第15話 願い事

 若干の示威を含めて二頭を同時召喚する。

 オドルスキに庇われたハメスロットは恐怖で青ざめた顔で二頭を見上げ、エイミーちゃんは対称的に興奮したように頬を上気させてゴリ丸達に視線を送っている。


「これが、レックス・ヘッセリンク……これが、上級召喚士の力……」


「素晴らしいですわ! ゴリ丸ちゃんとドラゾンちゃんと仰るのね? まあ、ゴリ丸ちゃんは人懐っこいわ!」


 自分に興味を持ってることを理解したのか、ゴリ丸がエイミーちゃんに近づき、四腕のうちの一本を差し出し、手のひらを上に向けた。

 乗っていいよということらしい。

 それを伝えると、エイミーちゃんはハメスロットが止まる間も無くゴリ丸の大きな手のひらに飛び乗った。

 俺も乗りたい。


「なんで懐いてんだよ大魔猿。お前は兄貴の召喚獣だろうがよ」


 メアリが呆れたようにゴリ丸に声をかけたが一瞥しただけでプイッと顔を背ける。

 お前には関係ないだろう? と言わんばかりだ。


「いいではないか。仲間として認めたということだろう。さて、今のところ僕が所有する力の全てをお見せした。ここでいう力というのは、武力という意味だと思ってくれ」


 僕の手持ちの全戦力が一堂に会した。

 なかなか壮観だ。

 あとはここに行方不明の亡霊王さんが加わるわけだが、とりあえずはこれでよし。


「二体の高脅威度召喚獣に聖騎士オドルスキ殿、鏖殺将軍ジャンジャック殿、メアリ殿。恐ろしい陣容ですな」


「そして、カニルーニャの同意が得られればここにエイミー嬢が加わることになり、さらに充実することだろう」


 妻を戦力扱いすることに賛否はあるだろうが、この問題は早急にクリアしないといけない。
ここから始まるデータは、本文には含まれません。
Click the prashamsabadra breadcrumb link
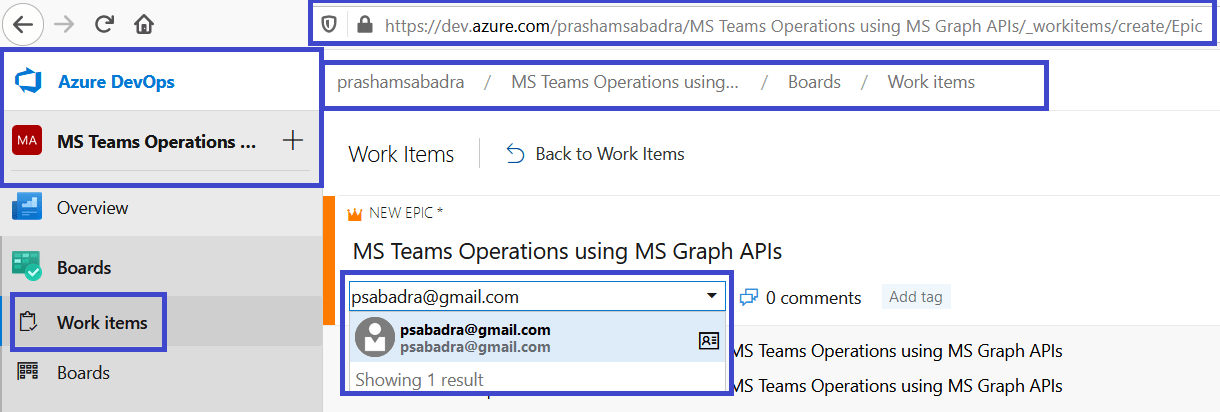The image size is (1220, 412). point(401,82)
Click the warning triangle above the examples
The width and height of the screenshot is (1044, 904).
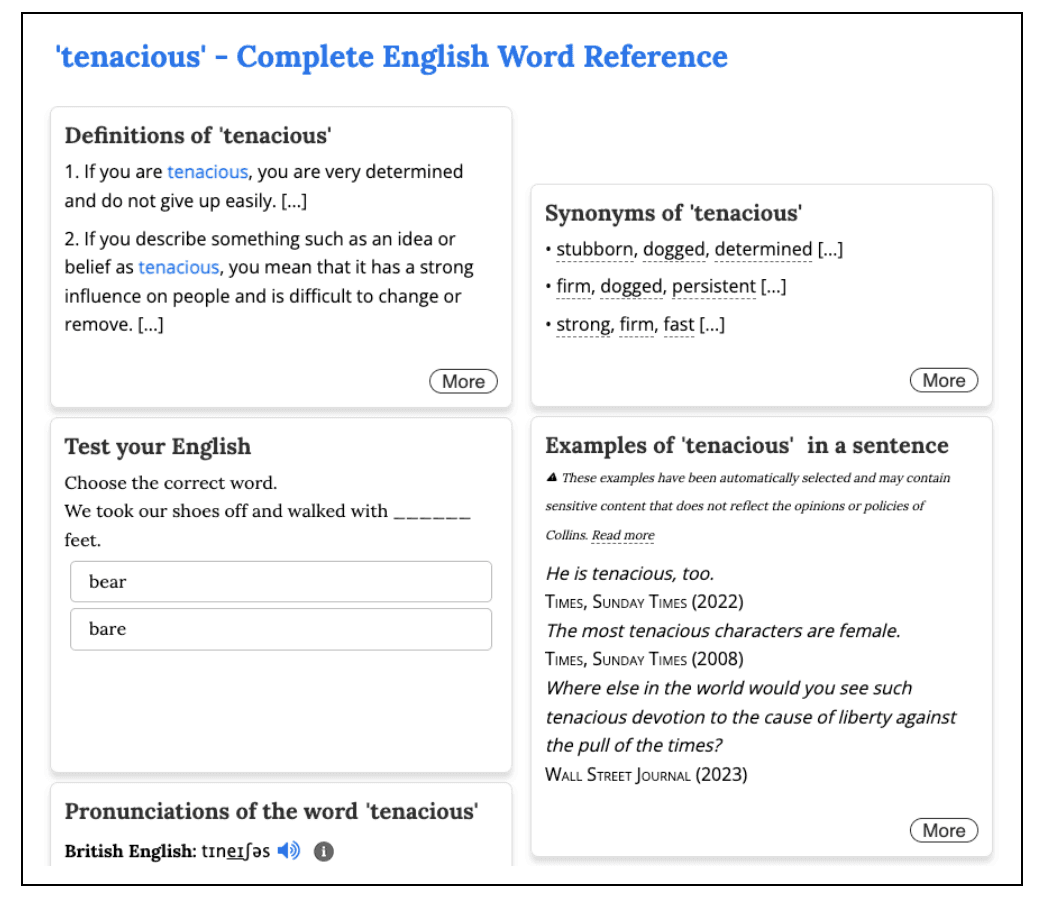coord(551,478)
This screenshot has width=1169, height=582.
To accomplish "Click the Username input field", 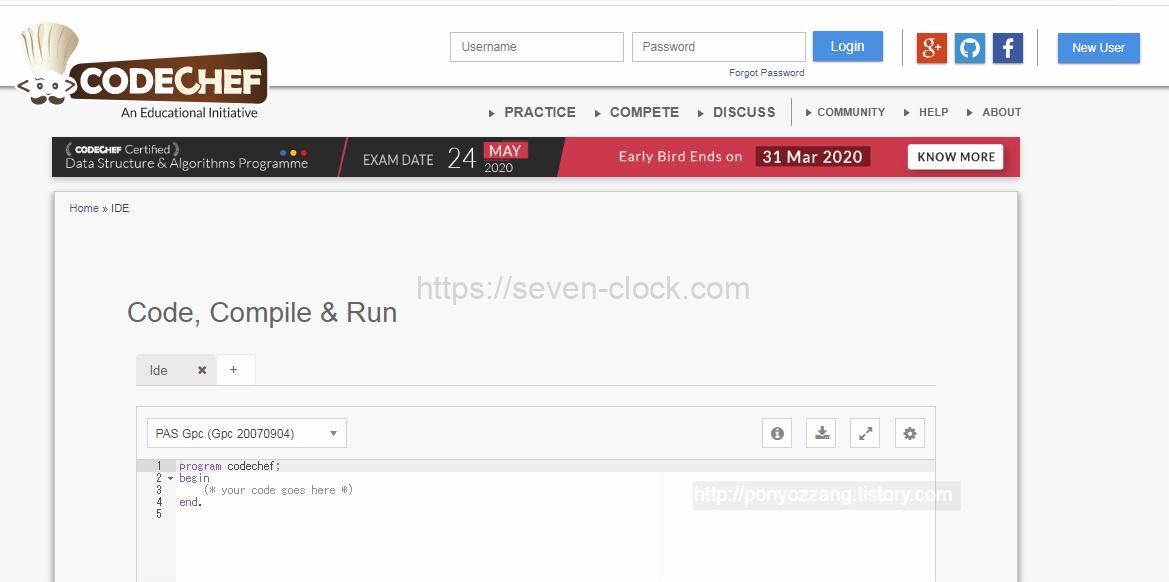I will pyautogui.click(x=536, y=47).
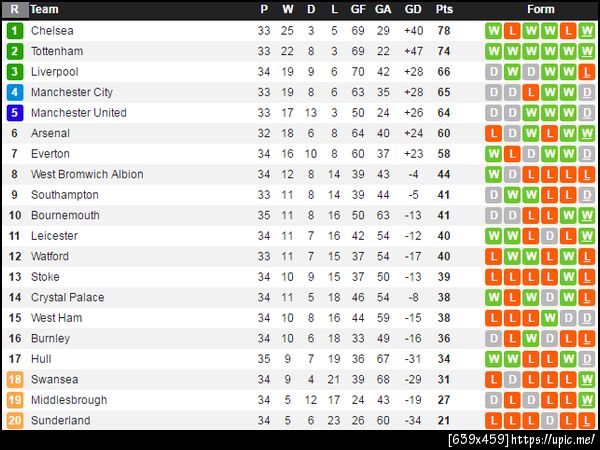Click the orange rank 18 badge for Swansea
The height and width of the screenshot is (450, 600).
(15, 379)
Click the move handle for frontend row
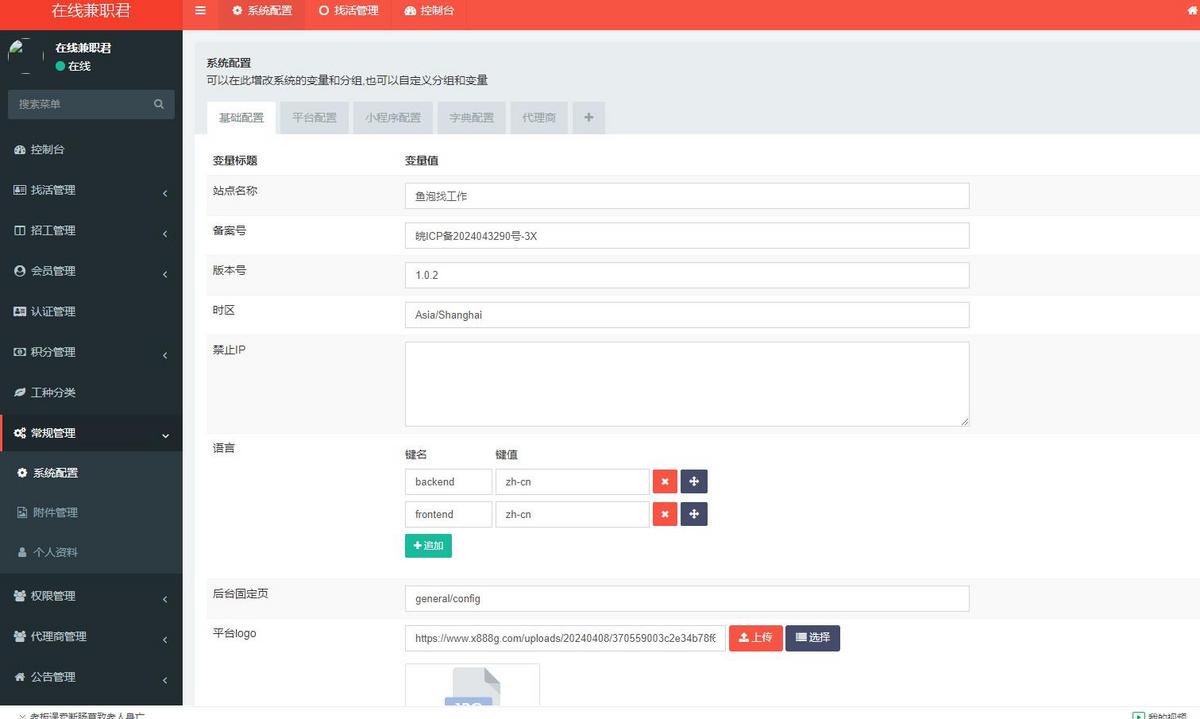Image resolution: width=1200 pixels, height=719 pixels. (694, 514)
 ハメスロットには今晩にでもエイミーちゃんをこのオーレナングに常駐させたいと伝えよう。

 貴族は慣例を破ることを嫌うらしい。

 当主自らそれをやるわけだから根回しは重要だ。


「そのことでございますが……レックス様お願いしたいことがございます」


 お、なんだなんだ。

 ご飯たくさん食べたいって件かな?

 ここにいてくれるならお腹いっぱい食べさせてあげるからね。

 この流れで一応本人に意思確認してみるか?

 ダメなら仕方ない。

 ただ緊急事態に戦力になる可愛い妻ができるということで納得しよう。

 

「私からも一つ頼み事があるのだが、まずはエイミー嬢の頼みから聞こうか」


 レディーファーストでどうぞ。

 この世界にその概念があるか知らんが。


「ありがとうございます。ヘッセリンクに嫁いだ女性はこのオーレナングから遠ざけられ、国都に構えた別邸で暮らすのが慣例だとうかがいました」


 お?

 その話し?

 奇遇ですね。


「そうだ。母は妹と共に都で暮らしている。それで?」


「もし、わたしがヘッセリンクの家に嫁ぐことになった暁には、慣例を破ることをお許しください。私はこの魔獣の森、オーレナングでレックス様と寝食を共にし、魔獣を討伐しとうございます」


 YES!

 素晴らしい展開だ。

 戦力補強と可愛い嫁との生活をダブルで実現しました!

 いかんいかん、浮かれるな。

 威厳を保った顔を作って、と。


「認めよう」


「え!? あ、はい。ありがとうございます。でも、そんなに簡単に認めていただいてよろしいのですか? 貴族にとって慣例とはそう簡単に変更できるものではありませんのに」


「構わない。なぜならエイミー嬢の願いは僕の頼み事と合致したからな。改めて僕からもお願いする。婚姻が済んだ暁には、僕と共にこのオーレナングに留まり、魔獣の討伐に手を貸してほしい」


「嬉しい……ありがとうございます! そうと決まれば早速カニルーニャに戻り父に話をしなければ。ハメスロット!」

 

 笑顔癒されるわー。

 ユミカと二人で並んだら世界が平和になるんじゃないかなこれ。

 どうかねメアリ君。

 ん?

 し、ま、り、の、な、い、か、お、す、る、な?

 申し訳ないです。

 メアリの冷たい視線に凍えている間もカニルーニャの二人は段取りを固めていく。


「まずは早馬でヘッセリンク伯爵様から婚姻を前向きに考えていただける旨の回答をいただいたことをお伝えしましょう。その文にオーレナングに留まる許可もいただけたことを付記しておきます」


「そうね。あとはお父様とレックス様の顔合わせだけど……カニルーニャとヘッセリンクの中間となると、国都かしら」


「そうですな。お父上もおそらく早馬で何らかの回答を返してくださるはずです。それを待って今後について協議を行いましょう」


 先方の親父さんに挨拶か。

 緊張のイベントだな。

 とは言うもののこちらも向こうも同じ伯爵だから、そこまでかしこまることもないのかな?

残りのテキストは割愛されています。